Gedi and Somali President Abdullahi Yusuf Ahmed face huge opposition from Somali warlords over their plan to base the central administration in Jowhar, 90 kilometres (55 miles) north of the Somali capital.
They argue that Mogadishu, the center of violence that has wracked Somalia for the past 14 years, is too unsafe.
The Horn of African nation has been deeply divided on the issue since the transitional government relocated from neighbouring Kenya in June.
Powerful warlords insist that the transitional leader is barred by the constitution-like federal charter from transferring the capital away from bullet-scarred Mogadishu.
“Today the problem of Somalia is, the restoration of the government is not complete,” UN envoy Francois Fall told reporters here after briefing the security council.
“Because of the arms embargo in Somalia, forces could not be deployed in Mogadishu to relocate the government there,” he said.
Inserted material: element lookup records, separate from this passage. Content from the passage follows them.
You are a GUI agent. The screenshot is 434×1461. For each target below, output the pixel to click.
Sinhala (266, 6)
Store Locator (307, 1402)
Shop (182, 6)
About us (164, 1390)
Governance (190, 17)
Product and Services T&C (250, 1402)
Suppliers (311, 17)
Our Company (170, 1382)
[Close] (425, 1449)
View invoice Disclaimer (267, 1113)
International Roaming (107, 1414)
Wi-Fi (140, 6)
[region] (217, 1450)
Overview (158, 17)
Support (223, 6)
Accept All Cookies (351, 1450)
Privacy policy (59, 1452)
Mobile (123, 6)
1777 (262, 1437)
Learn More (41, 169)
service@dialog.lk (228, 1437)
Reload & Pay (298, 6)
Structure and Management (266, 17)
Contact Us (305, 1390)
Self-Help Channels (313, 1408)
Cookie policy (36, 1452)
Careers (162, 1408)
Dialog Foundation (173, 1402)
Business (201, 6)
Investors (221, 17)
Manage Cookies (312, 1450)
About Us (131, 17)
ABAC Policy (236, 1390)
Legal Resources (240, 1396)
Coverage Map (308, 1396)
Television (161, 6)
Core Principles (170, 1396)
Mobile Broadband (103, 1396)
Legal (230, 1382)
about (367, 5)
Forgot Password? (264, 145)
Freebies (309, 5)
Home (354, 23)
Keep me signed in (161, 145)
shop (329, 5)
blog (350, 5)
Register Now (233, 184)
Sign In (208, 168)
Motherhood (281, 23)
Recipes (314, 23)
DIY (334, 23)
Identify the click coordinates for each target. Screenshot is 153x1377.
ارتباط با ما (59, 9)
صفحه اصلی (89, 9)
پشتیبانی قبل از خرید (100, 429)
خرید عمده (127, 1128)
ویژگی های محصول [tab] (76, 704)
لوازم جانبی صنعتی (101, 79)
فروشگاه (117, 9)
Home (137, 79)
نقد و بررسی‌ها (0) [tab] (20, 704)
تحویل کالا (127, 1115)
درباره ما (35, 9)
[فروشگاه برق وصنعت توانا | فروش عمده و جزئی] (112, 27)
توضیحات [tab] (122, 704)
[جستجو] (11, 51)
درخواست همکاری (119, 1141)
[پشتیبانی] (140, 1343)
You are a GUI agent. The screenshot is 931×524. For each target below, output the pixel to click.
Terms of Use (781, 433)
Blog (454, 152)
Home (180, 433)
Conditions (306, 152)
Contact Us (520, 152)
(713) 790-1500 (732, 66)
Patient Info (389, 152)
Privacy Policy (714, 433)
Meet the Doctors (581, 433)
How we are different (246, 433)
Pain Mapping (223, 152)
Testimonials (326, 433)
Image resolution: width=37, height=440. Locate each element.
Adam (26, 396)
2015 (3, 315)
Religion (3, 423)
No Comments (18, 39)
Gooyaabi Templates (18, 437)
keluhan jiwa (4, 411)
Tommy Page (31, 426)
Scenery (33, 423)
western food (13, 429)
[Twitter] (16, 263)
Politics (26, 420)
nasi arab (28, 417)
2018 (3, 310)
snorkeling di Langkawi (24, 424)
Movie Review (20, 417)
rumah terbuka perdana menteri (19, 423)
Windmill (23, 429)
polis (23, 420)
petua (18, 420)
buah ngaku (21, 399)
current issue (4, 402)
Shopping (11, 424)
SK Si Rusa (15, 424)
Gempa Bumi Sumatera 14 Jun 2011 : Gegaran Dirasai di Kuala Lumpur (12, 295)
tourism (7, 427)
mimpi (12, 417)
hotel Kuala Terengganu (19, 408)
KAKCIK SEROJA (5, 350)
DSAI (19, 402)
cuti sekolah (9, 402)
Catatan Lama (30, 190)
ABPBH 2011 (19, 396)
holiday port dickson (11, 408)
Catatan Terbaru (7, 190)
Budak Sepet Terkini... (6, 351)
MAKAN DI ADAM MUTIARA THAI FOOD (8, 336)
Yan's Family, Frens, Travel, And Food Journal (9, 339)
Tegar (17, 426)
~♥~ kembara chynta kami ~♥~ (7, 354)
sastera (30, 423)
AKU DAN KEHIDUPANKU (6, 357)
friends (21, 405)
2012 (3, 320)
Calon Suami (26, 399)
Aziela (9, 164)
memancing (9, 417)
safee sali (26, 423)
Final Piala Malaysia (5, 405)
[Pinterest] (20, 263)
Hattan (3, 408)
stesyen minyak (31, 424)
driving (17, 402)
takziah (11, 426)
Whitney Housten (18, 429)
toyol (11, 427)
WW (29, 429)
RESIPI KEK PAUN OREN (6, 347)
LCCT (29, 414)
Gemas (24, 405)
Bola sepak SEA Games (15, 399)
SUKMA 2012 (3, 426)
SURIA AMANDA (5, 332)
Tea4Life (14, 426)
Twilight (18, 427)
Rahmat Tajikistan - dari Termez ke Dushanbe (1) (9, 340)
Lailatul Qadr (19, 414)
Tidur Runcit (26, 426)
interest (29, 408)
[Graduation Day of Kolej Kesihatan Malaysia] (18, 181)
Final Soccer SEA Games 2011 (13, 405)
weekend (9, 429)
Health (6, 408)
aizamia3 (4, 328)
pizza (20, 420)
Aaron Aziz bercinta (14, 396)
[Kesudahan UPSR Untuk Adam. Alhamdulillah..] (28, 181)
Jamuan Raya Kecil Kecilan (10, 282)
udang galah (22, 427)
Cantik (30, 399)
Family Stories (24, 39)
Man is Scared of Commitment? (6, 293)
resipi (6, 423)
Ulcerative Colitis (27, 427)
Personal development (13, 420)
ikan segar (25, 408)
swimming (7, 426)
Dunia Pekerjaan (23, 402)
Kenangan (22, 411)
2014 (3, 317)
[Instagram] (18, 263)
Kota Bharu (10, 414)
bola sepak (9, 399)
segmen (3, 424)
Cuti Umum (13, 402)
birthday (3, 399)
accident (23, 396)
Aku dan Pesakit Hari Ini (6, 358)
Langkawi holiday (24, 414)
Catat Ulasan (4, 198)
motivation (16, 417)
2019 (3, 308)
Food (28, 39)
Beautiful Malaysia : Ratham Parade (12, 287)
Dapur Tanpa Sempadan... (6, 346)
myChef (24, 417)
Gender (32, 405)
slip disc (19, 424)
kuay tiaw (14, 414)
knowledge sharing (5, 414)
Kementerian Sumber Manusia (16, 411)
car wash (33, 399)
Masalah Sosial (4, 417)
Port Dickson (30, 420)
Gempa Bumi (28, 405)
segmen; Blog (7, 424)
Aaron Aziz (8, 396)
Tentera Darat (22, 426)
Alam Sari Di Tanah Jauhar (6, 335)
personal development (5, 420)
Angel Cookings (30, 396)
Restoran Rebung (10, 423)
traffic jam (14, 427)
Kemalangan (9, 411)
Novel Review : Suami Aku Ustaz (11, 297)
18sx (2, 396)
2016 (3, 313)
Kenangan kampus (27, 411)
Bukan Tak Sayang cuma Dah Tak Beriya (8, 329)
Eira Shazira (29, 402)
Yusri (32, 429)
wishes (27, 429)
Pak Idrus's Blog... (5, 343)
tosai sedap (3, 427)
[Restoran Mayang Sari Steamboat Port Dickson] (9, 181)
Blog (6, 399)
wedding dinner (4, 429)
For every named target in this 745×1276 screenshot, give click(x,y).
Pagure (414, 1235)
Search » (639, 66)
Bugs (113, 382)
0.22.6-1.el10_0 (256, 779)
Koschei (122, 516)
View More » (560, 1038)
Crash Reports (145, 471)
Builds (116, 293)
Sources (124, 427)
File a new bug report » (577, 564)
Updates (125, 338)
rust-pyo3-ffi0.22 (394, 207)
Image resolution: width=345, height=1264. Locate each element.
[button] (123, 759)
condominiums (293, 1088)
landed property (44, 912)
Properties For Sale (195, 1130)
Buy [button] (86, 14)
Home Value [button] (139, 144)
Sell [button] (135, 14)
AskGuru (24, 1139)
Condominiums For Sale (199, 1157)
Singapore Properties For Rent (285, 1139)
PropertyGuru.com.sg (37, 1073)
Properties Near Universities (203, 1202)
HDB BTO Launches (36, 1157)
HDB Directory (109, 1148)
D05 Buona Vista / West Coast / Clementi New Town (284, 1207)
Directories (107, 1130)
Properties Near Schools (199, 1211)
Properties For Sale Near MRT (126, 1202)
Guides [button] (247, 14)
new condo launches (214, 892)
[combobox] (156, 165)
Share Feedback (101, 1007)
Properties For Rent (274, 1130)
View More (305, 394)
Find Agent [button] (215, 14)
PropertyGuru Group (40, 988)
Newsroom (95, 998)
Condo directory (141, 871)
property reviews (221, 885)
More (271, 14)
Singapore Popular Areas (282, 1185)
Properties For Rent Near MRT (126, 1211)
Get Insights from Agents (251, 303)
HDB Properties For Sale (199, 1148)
Tuesday, Somalia's UN envoy Elmi Ahmed Duale blasted the UN arms embargo and called for it to be lifted.
The security council meanwhile also expressed “concern and disappointment” over the non-functioning of the Transitional Federal Parliament in the Horn of Africa nation, which has been lacked an effective government for the last 14 years.
It also slammed the “increased flow of weapons into Somalia and the continuous violations of the UN arms embargo”, and voiced serious concern over “increasing incidents of piracy” off the Somali coast.
In recent months, brazen pirate attacks affecting both commercial and humanitarian ships have turned the spolight on the growing danger along the 3,700 kilometre-long (2,300-mile) coastline, which has been unpatrolled since 1991 when dictator Mohamed Siad Barre was toppled.
On Saturday, the US-owned cruise ship Seabourn Spirit, carrying more than 300 tourists and crew, escaped an attack by Somali pirates on speedboats by changing course and speeding off toward the Seychelles instead of the Kenyan port city of Mombasa.